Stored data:
——

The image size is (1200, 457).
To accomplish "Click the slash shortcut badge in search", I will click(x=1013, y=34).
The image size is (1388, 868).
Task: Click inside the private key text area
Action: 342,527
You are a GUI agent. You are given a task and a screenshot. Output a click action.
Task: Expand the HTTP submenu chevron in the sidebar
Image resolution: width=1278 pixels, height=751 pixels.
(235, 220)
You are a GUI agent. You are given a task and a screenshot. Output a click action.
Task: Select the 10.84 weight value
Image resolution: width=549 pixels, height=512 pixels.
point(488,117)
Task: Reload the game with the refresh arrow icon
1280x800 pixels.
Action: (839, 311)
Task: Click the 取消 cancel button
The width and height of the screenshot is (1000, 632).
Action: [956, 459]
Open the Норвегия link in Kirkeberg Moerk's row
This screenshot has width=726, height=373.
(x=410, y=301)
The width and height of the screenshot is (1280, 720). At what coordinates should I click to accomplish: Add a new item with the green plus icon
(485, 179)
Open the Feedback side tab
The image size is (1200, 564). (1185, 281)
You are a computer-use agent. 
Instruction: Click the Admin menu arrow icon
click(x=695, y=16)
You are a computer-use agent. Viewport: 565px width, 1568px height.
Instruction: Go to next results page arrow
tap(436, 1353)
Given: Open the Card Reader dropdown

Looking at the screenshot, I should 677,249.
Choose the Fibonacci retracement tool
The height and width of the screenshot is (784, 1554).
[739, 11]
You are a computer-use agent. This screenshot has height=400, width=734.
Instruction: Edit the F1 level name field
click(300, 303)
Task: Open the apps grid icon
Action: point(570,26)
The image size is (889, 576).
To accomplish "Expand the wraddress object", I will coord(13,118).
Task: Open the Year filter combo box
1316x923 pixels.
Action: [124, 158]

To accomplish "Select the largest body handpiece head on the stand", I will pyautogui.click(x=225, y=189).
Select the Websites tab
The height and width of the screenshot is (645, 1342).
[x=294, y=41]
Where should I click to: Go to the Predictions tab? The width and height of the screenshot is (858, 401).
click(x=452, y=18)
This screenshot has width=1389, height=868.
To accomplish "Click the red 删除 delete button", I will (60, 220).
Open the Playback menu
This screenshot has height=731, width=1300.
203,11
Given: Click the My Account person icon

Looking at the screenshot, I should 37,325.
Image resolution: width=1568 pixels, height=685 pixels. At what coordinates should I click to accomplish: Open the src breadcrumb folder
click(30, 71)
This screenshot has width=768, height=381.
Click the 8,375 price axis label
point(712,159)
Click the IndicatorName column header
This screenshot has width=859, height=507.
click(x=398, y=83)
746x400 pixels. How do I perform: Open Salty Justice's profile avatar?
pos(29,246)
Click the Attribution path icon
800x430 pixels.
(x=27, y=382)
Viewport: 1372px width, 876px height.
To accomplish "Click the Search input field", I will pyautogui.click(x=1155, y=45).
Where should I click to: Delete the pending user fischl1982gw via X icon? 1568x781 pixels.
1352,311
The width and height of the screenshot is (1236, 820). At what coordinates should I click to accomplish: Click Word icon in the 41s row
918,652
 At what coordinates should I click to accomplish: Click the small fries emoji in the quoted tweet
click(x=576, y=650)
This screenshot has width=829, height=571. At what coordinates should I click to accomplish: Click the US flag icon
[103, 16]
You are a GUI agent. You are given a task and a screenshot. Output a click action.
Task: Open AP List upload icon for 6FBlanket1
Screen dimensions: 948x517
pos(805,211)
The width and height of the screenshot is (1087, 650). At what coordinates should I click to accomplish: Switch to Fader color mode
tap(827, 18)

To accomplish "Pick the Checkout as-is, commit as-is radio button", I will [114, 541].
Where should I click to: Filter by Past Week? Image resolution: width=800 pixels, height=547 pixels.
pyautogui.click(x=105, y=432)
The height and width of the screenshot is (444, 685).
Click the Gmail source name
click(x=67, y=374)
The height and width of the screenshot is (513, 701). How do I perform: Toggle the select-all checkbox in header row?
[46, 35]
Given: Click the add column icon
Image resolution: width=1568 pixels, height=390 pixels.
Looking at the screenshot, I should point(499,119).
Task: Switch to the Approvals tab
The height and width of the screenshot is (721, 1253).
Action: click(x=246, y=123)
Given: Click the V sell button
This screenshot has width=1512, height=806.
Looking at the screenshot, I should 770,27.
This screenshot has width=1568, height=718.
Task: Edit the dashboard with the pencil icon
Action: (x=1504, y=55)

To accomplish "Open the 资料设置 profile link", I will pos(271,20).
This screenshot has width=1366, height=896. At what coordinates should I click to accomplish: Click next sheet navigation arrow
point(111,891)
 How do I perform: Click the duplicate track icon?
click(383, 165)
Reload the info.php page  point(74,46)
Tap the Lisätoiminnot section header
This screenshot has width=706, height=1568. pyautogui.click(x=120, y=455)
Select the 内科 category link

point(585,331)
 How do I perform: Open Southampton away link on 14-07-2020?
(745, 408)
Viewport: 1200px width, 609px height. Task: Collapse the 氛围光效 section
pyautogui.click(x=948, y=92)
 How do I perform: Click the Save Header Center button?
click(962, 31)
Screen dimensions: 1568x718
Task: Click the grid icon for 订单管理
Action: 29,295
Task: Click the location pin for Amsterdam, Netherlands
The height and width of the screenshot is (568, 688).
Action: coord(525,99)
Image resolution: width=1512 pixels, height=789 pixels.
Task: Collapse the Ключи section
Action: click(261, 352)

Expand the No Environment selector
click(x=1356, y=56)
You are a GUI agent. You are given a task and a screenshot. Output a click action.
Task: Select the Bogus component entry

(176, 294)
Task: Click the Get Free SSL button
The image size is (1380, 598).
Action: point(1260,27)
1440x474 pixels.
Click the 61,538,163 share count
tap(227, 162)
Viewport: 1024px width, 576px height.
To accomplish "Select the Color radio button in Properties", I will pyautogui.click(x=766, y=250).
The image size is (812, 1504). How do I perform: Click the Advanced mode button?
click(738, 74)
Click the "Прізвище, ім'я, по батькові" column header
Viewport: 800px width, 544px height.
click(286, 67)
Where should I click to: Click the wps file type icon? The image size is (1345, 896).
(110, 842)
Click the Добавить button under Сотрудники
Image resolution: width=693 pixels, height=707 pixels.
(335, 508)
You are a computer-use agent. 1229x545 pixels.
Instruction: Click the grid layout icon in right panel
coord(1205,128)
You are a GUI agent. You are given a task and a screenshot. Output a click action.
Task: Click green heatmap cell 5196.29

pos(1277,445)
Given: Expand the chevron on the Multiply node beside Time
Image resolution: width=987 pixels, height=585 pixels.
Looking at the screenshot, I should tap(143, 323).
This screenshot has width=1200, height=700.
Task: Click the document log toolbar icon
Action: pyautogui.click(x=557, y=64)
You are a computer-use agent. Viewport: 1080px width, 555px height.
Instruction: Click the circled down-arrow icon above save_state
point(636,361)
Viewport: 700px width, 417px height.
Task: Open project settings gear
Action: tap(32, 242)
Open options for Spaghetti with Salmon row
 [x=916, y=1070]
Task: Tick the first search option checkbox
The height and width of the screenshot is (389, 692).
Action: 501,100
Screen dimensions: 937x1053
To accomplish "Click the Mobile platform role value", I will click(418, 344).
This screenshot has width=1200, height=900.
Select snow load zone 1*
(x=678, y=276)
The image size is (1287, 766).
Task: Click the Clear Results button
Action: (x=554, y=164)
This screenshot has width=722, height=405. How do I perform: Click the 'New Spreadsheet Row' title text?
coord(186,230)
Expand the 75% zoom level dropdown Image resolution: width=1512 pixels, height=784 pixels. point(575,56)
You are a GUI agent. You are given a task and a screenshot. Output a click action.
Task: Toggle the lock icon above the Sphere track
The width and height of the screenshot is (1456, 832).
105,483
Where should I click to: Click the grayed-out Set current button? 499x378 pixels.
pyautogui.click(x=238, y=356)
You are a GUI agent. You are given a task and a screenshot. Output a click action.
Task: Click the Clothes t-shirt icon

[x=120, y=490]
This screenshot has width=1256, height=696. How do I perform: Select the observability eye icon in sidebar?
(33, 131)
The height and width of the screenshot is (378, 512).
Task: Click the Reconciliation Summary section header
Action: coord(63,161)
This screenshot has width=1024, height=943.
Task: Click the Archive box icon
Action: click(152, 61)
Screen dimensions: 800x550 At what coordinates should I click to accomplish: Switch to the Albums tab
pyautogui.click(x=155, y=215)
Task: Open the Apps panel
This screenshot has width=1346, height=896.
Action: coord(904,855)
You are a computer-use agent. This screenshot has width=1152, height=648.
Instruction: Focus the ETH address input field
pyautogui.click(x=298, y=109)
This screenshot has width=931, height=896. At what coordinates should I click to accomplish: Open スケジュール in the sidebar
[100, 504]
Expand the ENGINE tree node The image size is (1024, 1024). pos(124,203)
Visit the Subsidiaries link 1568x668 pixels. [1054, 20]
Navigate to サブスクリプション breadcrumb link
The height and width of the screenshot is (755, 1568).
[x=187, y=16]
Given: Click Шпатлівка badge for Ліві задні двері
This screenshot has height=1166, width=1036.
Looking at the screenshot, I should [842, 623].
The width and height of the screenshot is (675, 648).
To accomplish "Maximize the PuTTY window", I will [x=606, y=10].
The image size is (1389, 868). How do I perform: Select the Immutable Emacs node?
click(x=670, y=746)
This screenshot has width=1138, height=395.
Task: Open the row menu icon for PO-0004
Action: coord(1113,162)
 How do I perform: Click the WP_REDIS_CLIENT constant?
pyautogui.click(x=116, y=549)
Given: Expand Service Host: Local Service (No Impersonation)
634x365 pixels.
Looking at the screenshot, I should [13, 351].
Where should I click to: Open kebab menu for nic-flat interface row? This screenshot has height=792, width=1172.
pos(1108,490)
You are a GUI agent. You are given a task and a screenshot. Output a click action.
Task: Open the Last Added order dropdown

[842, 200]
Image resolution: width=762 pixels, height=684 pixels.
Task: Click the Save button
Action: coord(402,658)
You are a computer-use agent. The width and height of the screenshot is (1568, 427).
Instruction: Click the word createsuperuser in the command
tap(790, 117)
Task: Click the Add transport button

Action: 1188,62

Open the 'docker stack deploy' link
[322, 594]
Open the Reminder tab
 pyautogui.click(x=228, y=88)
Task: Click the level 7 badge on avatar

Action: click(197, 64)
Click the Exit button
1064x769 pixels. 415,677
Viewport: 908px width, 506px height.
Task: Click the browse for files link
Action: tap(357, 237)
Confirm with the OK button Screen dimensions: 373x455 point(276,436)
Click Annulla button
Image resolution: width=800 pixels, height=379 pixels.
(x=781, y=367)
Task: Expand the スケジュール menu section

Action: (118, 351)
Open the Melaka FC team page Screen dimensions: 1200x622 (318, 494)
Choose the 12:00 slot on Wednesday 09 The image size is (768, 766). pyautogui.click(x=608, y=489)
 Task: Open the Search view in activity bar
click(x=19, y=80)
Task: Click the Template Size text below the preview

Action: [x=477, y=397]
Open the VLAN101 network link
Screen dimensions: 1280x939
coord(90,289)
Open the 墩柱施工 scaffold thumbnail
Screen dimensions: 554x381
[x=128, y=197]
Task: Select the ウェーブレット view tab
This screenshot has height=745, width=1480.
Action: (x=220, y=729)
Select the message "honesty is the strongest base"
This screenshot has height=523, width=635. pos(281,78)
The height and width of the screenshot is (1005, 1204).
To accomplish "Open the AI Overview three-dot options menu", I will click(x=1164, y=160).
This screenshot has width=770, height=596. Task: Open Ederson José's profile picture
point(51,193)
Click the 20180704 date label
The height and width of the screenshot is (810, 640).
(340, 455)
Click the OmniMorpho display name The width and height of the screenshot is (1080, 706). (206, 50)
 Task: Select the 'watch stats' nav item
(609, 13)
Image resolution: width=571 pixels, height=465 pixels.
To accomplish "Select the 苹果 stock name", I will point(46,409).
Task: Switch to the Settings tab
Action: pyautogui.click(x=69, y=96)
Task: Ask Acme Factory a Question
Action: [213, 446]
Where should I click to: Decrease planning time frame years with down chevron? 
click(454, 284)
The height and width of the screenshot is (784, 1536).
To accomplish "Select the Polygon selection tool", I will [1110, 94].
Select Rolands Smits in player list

——

In the data above, retype exactly and only the lines between the one holding "Task: Select the 10.84 weight value" and the one holding "You are a computer-use agent. Viewport: 565px", inclusive.

Task: Select the 10.84 weight value
Image resolution: width=549 pixels, height=512 pixels.
point(488,117)
Task: Reload the game with the refresh arrow icon
1280x800 pixels.
Action: (839, 311)
Task: Click the 取消 cancel button
The width and height of the screenshot is (1000, 632).
Action: [956, 459]
Open the Норвегия link in Kirkeberg Moerk's row
This screenshot has width=726, height=373.
(x=410, y=301)
The width and height of the screenshot is (1280, 720). At what coordinates should I click to accomplish: Add a new item with the green plus icon
(485, 179)
Open the Feedback side tab
The image size is (1200, 564). (1185, 281)
You are a computer-use agent. 
Instruction: Click the Admin menu arrow icon
click(x=695, y=16)
You are a computer-use agent. Viewport: 565px width, 1568px height.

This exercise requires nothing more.